Statism is a religion, and like all religions, it involves doctrines. The official story of the JFK assassination instantly became a doctrine that all loyal Americans would accept and honor. Never mind the obvious facts of the impossibility of a single assassin, it became the new litmus test for patriotism. And shutting down the rational, observant, independent mind is what every loyal subject of the state does on command; and especially at a time of crisis. (Remember the blind trust of the 9/11 reports?)

Ronald Reagan, maybe because of being caught up in the excitement of fulfilling his greatest acting role ever, did forget it during the first nine weeks he was in the White House and (maybe because of Nancy’s Astrological influence) actually believed he was President of the United States. But then the Silent Brotherhood had a young nut named John Hinckley, Jr. remind him that he was not. But how many Americans know that John Hinckley, Sr., known as “Jack,” was Vice President George H.W. Bush’s close friend; and that he had another son, Scott Hinckley, who just happened to have a dinner engagement that same evening of March 30, 1981 with his close friend in Denver, Neil Bush? Thanks to the Internet, you can still pull up the tape of NBC News anchor John Chancellor announcing this “ironic coincidence.”

Reagan finally realized that he was the popular figurehead placed there to please the Brotherhood and nobody else. And for the next eight years, that’s exactly what he did. All things considered, it was more fun than dying in office.

Some others have forgotten in the past, and the saga of Bobby Kennedy is the replay we might look for next June. By that time, the club members will have decided if Trump has become “one of us” or still “one of them” whose plane must crash before the national convention.

If they are confident that he has joined their Brotherhood (or at least agreed to cooperate with their New World Order plans), it will be entertaining to watch the mad rush by the current crop of debate losers scrambling to be the Vice Presidential Republican candidate on the Trump ticket; as it may prove to be the more valuable position in the long run, should Trump become another establishment-defying problem.
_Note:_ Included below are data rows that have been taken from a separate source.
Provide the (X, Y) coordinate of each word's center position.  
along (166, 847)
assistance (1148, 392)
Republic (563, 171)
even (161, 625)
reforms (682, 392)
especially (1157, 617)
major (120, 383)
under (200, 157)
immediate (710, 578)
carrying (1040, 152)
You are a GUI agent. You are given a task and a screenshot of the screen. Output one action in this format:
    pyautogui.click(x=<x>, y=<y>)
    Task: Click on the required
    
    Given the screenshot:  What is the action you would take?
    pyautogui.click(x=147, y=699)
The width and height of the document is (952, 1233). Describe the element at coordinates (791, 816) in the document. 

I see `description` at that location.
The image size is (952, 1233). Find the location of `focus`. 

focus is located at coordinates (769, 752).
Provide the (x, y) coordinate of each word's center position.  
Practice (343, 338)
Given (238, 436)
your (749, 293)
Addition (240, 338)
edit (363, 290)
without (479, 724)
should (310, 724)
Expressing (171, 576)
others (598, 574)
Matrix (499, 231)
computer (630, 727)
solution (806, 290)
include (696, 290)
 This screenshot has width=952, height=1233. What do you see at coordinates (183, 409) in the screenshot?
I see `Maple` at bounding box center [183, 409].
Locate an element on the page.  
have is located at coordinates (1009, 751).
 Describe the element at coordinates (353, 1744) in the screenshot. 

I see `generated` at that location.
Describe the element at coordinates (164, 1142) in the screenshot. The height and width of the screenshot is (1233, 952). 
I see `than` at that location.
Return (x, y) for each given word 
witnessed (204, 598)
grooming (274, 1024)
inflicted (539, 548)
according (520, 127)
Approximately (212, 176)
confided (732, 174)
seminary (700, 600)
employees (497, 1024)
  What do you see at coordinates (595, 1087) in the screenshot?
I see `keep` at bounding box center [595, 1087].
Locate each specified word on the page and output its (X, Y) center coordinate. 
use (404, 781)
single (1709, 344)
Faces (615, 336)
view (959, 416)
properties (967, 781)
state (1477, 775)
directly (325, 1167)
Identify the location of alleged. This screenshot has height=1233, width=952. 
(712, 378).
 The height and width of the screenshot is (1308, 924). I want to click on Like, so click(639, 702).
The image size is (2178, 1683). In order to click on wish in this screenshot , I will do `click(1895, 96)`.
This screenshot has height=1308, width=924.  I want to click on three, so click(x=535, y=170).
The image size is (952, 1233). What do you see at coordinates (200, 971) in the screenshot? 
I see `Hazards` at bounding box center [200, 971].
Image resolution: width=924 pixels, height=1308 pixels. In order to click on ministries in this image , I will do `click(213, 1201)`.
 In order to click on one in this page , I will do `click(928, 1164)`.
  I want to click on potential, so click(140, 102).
And remember this: Trump will not be making the decision. Just as JFK was forced to accept LBJ as his VP and Reagan was told by David Rockefeller to bring on George Bush, you can bet your house and car that if Donald Trump is the Republican candidate, he will be backed up by one of the Brotherhood’s own. It will be a four or eight-year policy insuring that Trump will stay in line.

And it always works, one way or the other.